The curious incident of the dog in the nighttime/Supergute Tage oder die Welt des Christopher Boone

In an interview for the Guardian, Mark Haddon briefly discusses the translations of his novel (the German one has already appeared, translated by Sabine Hübner).

This is just an excuse to say how much I enjoyed it. Having a narrator with Asperger’s syndrome is like an intensification of the naive child narrator. Unfortunately it was over too soon. (I am recovering from a couple of other books I perhaps shouldn’t have read to the end).
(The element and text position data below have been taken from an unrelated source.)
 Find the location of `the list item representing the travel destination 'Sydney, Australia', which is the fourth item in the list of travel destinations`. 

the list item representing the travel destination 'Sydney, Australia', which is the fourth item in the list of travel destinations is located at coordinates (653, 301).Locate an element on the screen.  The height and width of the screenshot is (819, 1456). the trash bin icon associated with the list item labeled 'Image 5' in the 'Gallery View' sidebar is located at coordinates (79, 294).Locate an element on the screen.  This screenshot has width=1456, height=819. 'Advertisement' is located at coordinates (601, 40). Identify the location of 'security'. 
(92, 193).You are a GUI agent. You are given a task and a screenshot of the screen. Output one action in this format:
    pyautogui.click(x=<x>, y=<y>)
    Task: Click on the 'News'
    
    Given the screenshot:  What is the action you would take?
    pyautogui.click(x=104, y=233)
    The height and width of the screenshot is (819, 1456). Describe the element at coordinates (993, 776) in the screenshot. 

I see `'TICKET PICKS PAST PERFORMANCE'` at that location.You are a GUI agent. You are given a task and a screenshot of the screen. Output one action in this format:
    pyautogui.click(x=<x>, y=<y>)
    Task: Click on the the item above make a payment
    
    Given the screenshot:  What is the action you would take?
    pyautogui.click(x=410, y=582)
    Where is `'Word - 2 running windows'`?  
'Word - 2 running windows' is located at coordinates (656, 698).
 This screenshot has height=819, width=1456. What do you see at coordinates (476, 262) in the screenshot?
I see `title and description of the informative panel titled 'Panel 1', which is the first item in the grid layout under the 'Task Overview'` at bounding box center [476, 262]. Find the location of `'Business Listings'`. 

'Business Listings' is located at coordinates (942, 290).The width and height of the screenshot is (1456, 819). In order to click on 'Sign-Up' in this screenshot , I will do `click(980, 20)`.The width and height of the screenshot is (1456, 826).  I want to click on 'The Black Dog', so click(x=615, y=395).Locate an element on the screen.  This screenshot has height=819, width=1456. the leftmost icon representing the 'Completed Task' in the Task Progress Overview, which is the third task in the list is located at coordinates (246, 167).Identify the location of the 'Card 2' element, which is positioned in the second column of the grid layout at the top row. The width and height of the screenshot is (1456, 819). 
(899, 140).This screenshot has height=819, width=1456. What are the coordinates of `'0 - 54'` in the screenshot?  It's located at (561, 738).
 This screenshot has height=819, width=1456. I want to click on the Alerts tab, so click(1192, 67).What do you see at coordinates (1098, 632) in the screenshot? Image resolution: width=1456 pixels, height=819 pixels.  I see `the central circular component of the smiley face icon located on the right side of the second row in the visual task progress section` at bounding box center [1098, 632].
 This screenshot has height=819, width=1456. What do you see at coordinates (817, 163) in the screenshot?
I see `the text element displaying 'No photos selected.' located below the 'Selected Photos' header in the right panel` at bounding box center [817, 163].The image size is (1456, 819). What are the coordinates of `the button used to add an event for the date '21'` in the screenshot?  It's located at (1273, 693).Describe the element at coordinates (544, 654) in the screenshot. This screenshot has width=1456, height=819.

bq. Q: How much input do you have into the various translations – especially with the idiomatic expressions (pig of a day, apple of my eye, skeleton in the closet etc)? Do they tell you how they think they would work in another language and ask your permission, or do they just go ahead and do whatever they want?

bq. I worked in Swindon for a while. Made me want to kill a poodle too…

bq. MH: I have had long, involved and often very funny email discussions with other translators about, for example, the precise size of the fork or the precise nature of liquorice laces.

bq. Q: Did you discuss the book with your translators at all, or was it simply something organised by your publisher without your input? Were they able to contact you with specific queries?

bq. MH: The translators are organised by the foreign publishers but they’re always free to contact me through my agent over here. Mind you, so far there have been, I think, 34 foreign co-editions, so I’m quite glad that most of the translators were happy to go ahead without input from me…

The remark on the translation of metaphors is misplaced. Christopher, the narrator, cannot understand metaphors. If ‘a pig of a day’ doesn’t work in the target language, any other idiom will do just as well. I can’t imagine asking the author’s permission if the original metaphor doesn’t work, or you could ask 300 questions. The reference to ‘other translators’ makes it sound as if something has been cut.